Grave in the wall around Sankt Peders
A fellow holding a rooster
I no longer had a particular destination in mind, but, wandering through increasingly busy streets, I came upon the Rundetårn, a huge astronomy tower now open to the public for climbing.  I gleefully paid my 20kroner, dividing that to dollars in my head and deciding it wasn’t as expensive as it sounded, and headed up the ramp that wrapped around the hollow core of the tower all the way to the top, easing the trip heavy astronomical equipment had to make to get to the observation platform. 
The ramp floor was brick, the walls and ceiling a white tunnel arching overhead, interrupted at intervals by barred windows looking down on the ever-further-below city.  Partway up there was a small museum with cases full of Tycho Brahe’s possessions and instruments used in the tower.  Further up yet, a giant mouse-hole-like opening showed the hollow core of the tower, Denmark’s navigational point zero, now covered over at that level with a plexi-glass disk suspended around a metal pole.  Brave visitors could crawl through the hole and stand on that clear platform, twenty-five meters above the ground. 
Rundetårn
I waited in a loose line of tourists, reading a harrowing leaflet about a choirboy from the 1880s who had fallen down the tower’s core and been trapped at the bottom, relatively uninjured, for a day before he was discovered.  Having survived the sky boxes at the Sears Tower in Chicago, I thought the platform in a dim shaft wouldn’t be too bad, but when my turn came I found myself so dizzy I could scarcely put a foot on it.  I scrambled back out of the mouse-hole and made my way up the ramp to the observation platform. 

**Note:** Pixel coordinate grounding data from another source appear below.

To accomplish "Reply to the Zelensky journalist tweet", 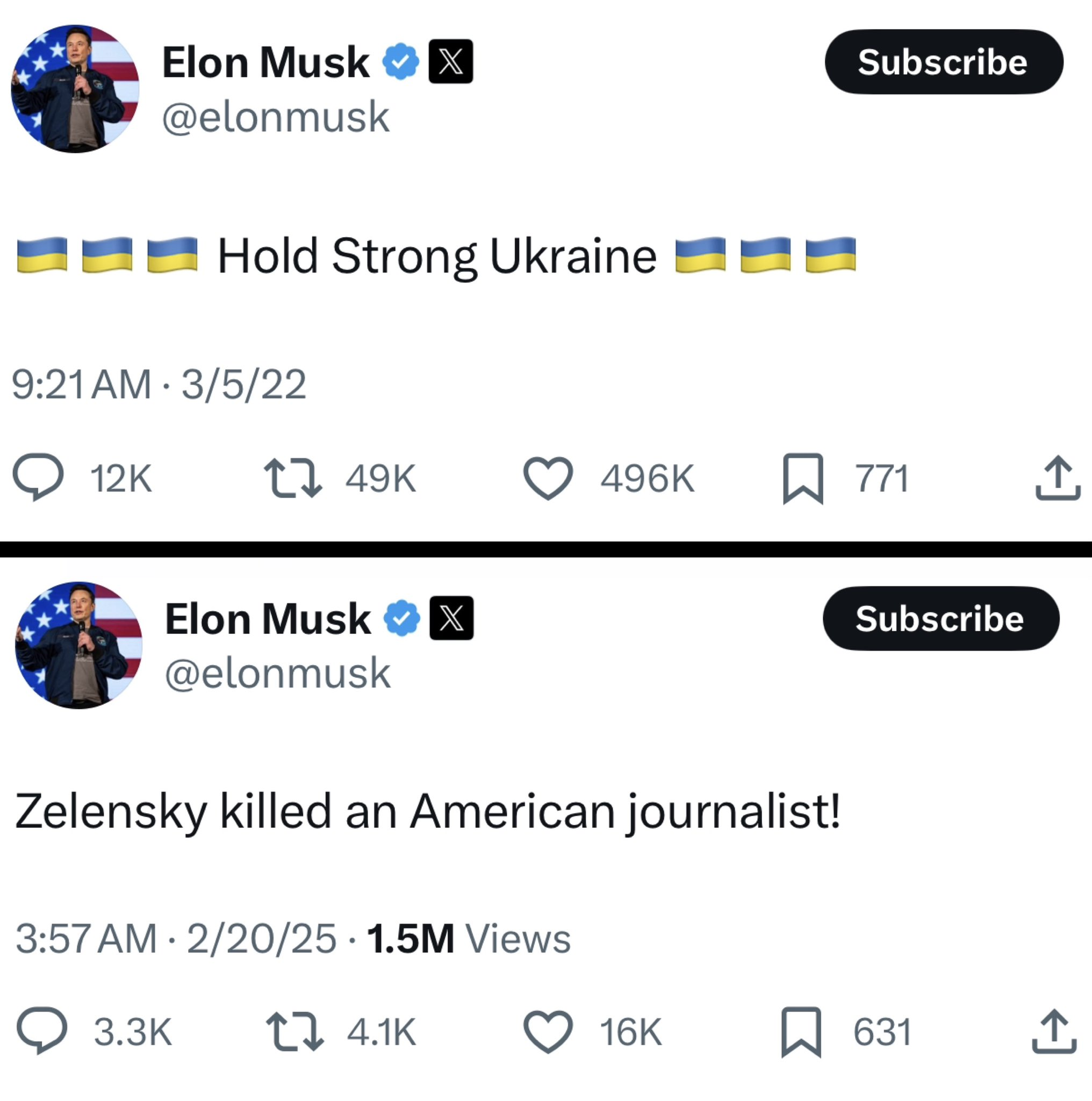I will 42,1031.
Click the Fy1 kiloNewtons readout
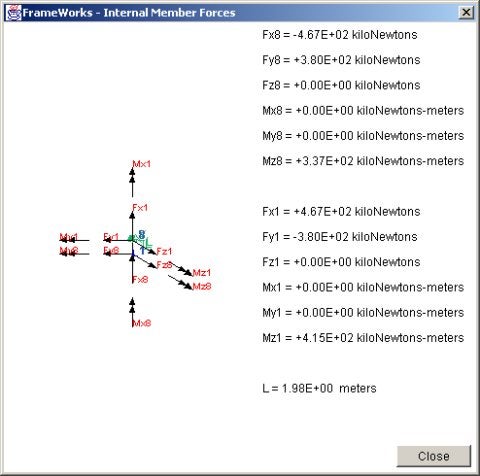480x476 pixels. coord(340,237)
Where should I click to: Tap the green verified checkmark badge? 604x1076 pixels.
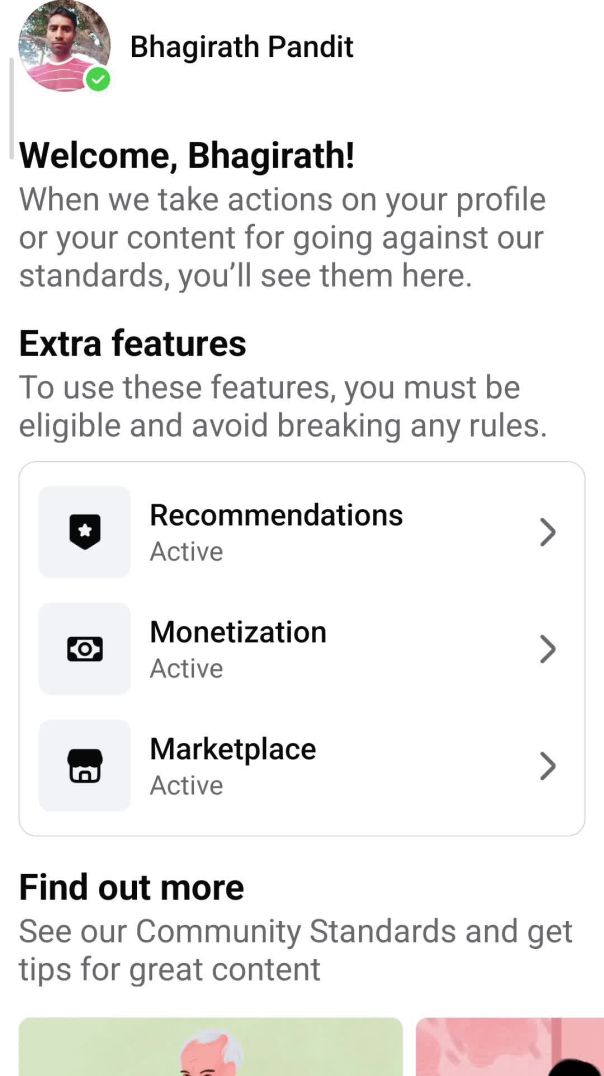pyautogui.click(x=97, y=80)
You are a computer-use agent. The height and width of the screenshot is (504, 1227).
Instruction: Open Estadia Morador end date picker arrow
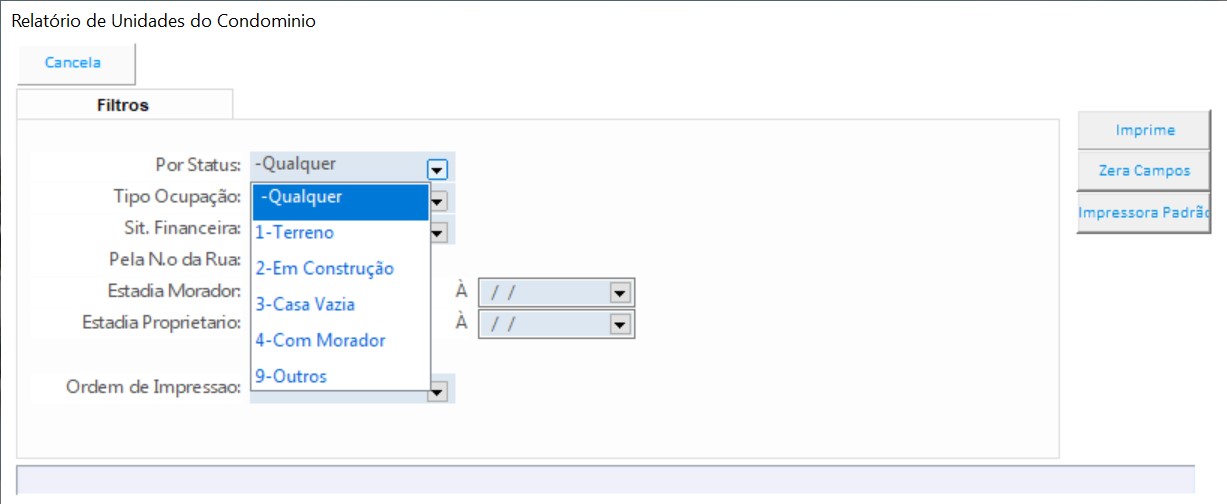pos(620,293)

My foot on Denmark's Point Zero
Below, Copenhagen was stunning.  Red and green rooftops, brick buildings of many shapes and sizes, distant windmills by the sea.  I saw hydrangeas growing on roofs, ships in the harbor, clocks on high towers now beneath my feet, construction tarps covering the old buildings Europe seeks to keep alive rather than demolishing to replace.  My first height climbed of the trip; my reward Copenhagen a vast yet tiny model beneath my feet.
 
A satisfactory number of pictures taken, I descended by the ramp I had climbed.  Back at ground level, I found myself a beef sausage from a cart for dinner, which I ate under a huge tree that grew along the side of the Rundetårn.  I wanted to see the city’s botanic garden, which my map showed was near the tower, so I headed that way next, but found that it had closed almost as early as the Rådhus and Sankt Peders.  Instead, I finished my day with a visit to the vast nearby Ørstedsparken, full of classical bronze statues and city wildlife.  I rested there and read some Agatha Christie before finally deciding to make my way back to the hostel and bed. 
Ørstedsparken
 
I found I had wandered far in my sightseeing, and, having failed to learn anything about the city’s public transit that day, had to walk the whole way back.  I passed and played on some unidentified ruins in Jarmers Plad, and examined the footwear of the city’s many cyclists—evidently high heels are good cycling shoes.  Finally back at the hostel and exhausted, it was still a struggle to make myself go inside—though it was after 9:30, it was still as light as day, and there were roses to photograph in the hostel yard.  Finally, I dragged myself inside and slept.